Naruto looked down at his test to begin:

BIOLOGY TEST

Question 1: Multiple choice

Which of the following animals lives in water?

A) Bat B) Lion

C) Camel D) Fish

_It's D, _thought Naruto.

_Are you sure? _Asked another voice inside his head, _Maybe it's B. Haven't you heard of a sea-lion?_

_But…fish live in water._

_I think you need to be extra sure._

_Fine. Eeeny meeny miny mo. Catch a Kyuubi by the toe. If he hollers let him go. My voice-inside-my-head says I must choose this one. C! The answer's c1_

_Good work, little one._

Naruto used the rhyme for the next question as well and got C. Then he got C for question 3 and C for question 4.

_There's a pattern here, _thought Naruto as he quickly put C down for all the rest of the questions.

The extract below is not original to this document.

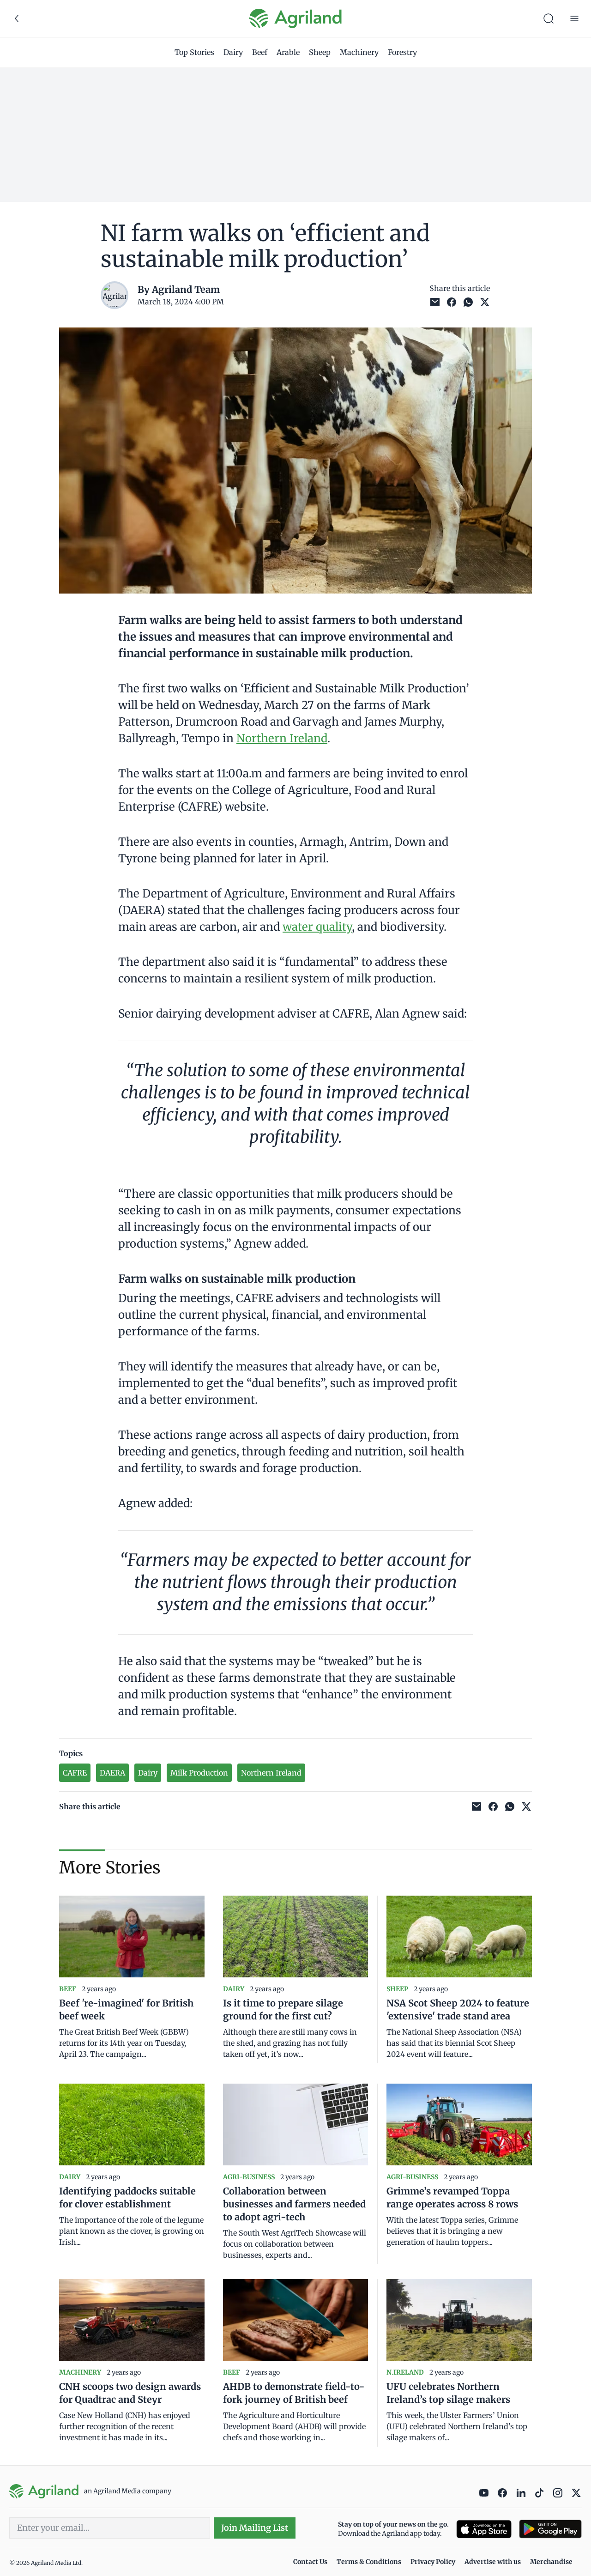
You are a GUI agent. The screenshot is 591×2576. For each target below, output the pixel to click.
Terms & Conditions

Sakura looked up from her own, mostly finished, paper to stare at Sasuke, who was also almost finished the very easy test. Ino, and half the other girls in class, was dreamily watching Sasuke writing down the correct answers. Ino and Sakura's eyes met and Ino stuck her tongue out at Sakura. The pink-haired girl returned the insult before turning angrily back to her page.

_We'll see who gets Sasuke in the end Ino-pig. It'll be me. Hell yeah!_

Kiba, who was doing about the same as Naruto, only with more correct incorrect answers, looked out the window and was shocked to see his beloved puppy, Akamaru, being chased by a larger brown dog. Kiba leapt out of his seat and out the open window. In the process his chair flew back with some force, knocking Shino back, who knocked Shikamaru back, who stopped when he hit Chouji.

"WHAT'S GOING ON?" shouted Gai, "NOOOOO!"

He watched as Kiba exited the room through the window.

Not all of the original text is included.